__EXTRACTED DATA__.

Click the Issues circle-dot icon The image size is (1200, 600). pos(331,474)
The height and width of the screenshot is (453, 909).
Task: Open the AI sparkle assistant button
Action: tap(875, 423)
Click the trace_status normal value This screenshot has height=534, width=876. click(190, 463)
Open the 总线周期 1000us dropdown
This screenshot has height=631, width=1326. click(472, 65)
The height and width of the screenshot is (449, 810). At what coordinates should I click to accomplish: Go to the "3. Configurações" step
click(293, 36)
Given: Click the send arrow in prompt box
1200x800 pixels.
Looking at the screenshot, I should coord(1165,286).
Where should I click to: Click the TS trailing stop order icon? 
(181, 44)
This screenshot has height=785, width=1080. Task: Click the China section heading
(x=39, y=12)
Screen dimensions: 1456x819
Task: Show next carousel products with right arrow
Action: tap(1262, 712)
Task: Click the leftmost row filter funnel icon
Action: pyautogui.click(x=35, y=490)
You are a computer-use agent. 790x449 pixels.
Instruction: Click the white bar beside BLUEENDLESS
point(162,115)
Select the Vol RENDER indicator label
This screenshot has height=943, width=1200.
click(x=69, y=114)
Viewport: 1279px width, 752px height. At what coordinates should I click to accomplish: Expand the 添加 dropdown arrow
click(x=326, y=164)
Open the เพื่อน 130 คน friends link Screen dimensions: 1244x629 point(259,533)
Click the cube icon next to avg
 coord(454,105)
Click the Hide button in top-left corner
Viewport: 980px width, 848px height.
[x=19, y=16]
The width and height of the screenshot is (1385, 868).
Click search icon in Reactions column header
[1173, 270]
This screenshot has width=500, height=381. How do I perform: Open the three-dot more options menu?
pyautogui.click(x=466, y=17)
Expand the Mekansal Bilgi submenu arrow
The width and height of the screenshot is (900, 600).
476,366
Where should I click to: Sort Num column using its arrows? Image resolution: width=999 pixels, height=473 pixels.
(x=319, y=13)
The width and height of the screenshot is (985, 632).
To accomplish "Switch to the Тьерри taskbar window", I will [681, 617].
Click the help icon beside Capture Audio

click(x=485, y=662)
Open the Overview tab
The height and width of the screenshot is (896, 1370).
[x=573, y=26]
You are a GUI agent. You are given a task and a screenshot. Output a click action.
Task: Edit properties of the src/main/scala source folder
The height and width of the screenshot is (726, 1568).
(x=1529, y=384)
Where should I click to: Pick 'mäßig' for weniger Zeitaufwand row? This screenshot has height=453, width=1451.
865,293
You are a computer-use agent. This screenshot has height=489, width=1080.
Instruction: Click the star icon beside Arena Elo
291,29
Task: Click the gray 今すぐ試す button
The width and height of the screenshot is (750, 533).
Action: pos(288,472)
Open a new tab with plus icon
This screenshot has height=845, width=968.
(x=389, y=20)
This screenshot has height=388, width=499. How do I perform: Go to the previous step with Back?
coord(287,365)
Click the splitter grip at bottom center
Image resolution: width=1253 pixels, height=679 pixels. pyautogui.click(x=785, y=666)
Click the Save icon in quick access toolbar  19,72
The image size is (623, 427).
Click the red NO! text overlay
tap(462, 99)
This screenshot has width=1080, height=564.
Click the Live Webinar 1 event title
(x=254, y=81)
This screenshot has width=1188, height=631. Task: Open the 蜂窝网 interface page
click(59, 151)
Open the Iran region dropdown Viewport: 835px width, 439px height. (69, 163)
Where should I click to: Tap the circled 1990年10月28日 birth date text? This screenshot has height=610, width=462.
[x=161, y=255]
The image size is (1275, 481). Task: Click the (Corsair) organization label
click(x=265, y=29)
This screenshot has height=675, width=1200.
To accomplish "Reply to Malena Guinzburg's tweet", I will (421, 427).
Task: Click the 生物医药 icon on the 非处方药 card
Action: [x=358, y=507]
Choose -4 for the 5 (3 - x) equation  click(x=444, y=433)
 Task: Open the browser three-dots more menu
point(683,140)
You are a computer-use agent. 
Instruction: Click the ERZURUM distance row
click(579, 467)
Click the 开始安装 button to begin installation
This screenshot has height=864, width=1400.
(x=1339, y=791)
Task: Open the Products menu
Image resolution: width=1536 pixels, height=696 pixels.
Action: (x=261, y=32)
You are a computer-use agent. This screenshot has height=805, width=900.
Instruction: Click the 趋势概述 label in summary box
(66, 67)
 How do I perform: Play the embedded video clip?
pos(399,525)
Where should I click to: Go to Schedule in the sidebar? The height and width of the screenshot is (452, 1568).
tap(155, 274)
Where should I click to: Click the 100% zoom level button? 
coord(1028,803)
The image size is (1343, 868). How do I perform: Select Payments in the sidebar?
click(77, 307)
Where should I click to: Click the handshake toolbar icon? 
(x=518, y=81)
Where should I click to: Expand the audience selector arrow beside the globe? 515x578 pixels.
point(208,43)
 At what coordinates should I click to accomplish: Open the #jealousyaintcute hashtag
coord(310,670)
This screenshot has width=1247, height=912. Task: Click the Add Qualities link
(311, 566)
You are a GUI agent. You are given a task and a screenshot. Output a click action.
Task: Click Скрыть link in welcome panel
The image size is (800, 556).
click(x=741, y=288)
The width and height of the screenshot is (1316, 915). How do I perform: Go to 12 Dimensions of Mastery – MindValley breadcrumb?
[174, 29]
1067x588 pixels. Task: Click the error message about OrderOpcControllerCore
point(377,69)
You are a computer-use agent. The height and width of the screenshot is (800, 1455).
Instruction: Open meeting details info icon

__EXERCISE DESCRIPTION__.
All that the answer may hold is the lines from the one with "1067x588 pixels. Task: Click" through the end of the data, set down exactly as they appear.

__COMPLETED EXERCISE__.
1067x588 pixels. Task: Click the error message about OrderOpcControllerCore
point(377,69)
You are a computer-use agent. The height and width of the screenshot is (800, 1455).
Instruction: Open meeting details info icon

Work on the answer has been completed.